As a kid I devoured biographies.  Reading about other people's lives made me wonder if my own would be half as interesting.  I hoped for an interesting life, though perhaps with less drama than those I read about. After all, I could see that dramatic excitement came with a hefty price tag of personal trauma.  Who wishes for that?  Well, I suppose some people do but I'm more risk-adverse.  I'm pretty practical. 

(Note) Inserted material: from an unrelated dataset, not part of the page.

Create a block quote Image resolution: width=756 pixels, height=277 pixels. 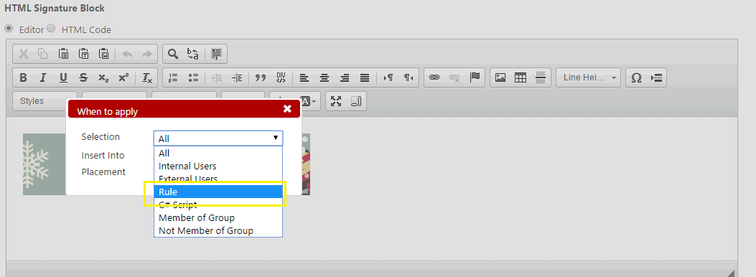pyautogui.click(x=261, y=78)
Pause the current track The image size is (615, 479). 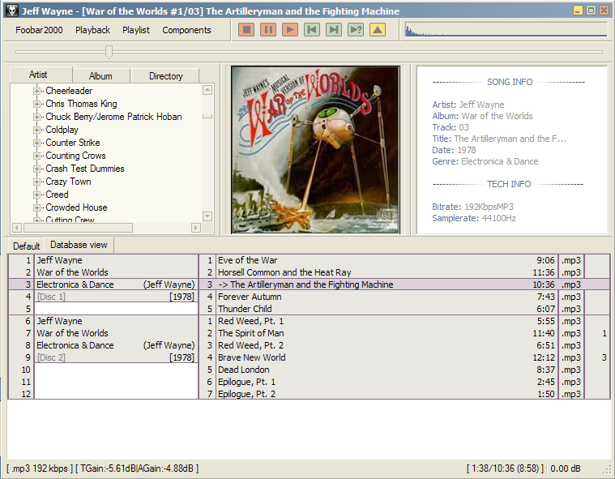coord(268,30)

I suppose I have thus far gotten the life I wished up:  a fairly comfortable but not flashy or extravagant life, an interesting life without an excess of sorrows.  An examined life.  Luckily, I married someone intelligent but not unbalanced or bizarre the way it seems so many super-intelligent people are. We talk about The Big Questions over breakfast and dinner often enough that I don't feel swallowed up by the necessary but mundane activities of life.  My daughter is a "good kid" who didn't drag us through arguments over theft or drugs or any of the typical pitfalls of teen years.  I've led/am leading a pretty stable life.  It occurs to me that this is just not very good biographical material!  What an attention turn-off stability is! If my car choice reflects my life, well then, I suppose safety, reliability, and practicality must be part of the equation.  Apologies to my readers for the unexciting biographical material.

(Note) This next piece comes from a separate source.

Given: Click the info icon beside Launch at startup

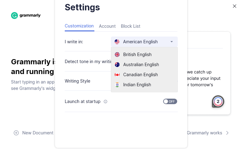Looking at the screenshot, I should pyautogui.click(x=105, y=101).
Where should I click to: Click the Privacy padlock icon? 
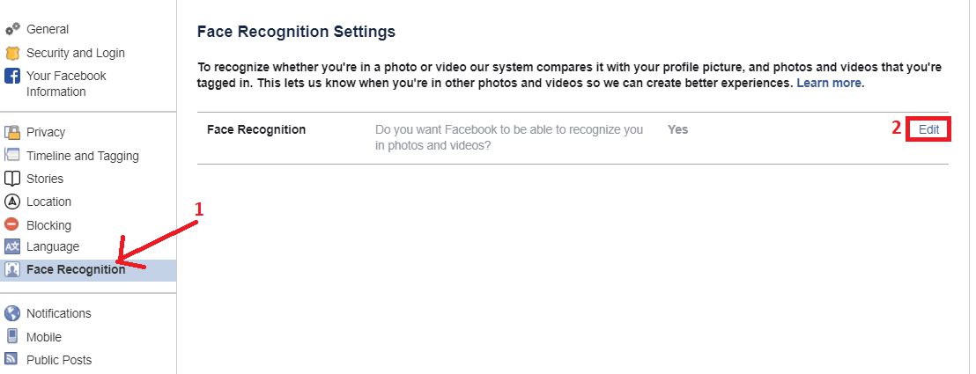pos(12,132)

I'm feeling extra sensitive to labels of UNADVENTUROUS, or BORING lately, because I have found myself doing...gasp... needlepoint!  (Actually, I'm not sure if what I'm doing is needlepoint or cross-stitch, having embarqued upon the activity with no lessons whatsoever but I'll continue to call it that).  Needlepoint, that craft (still a dirty word in high art circles), that your grandmother or maybe even your great-grandmother did as a creative outlet after all her chores.  And that's not all:  I REALLY LIKE doing needlepoint!  There is something profoundly soothing about stitching little Xs over and over again to build up an image.  That's right, I'm not even doing needlepoint in a modern, abstract way!  I've been making needlepoint CHICKENS, for God's sake, and I'm not really young or hip enough to be making them ironically!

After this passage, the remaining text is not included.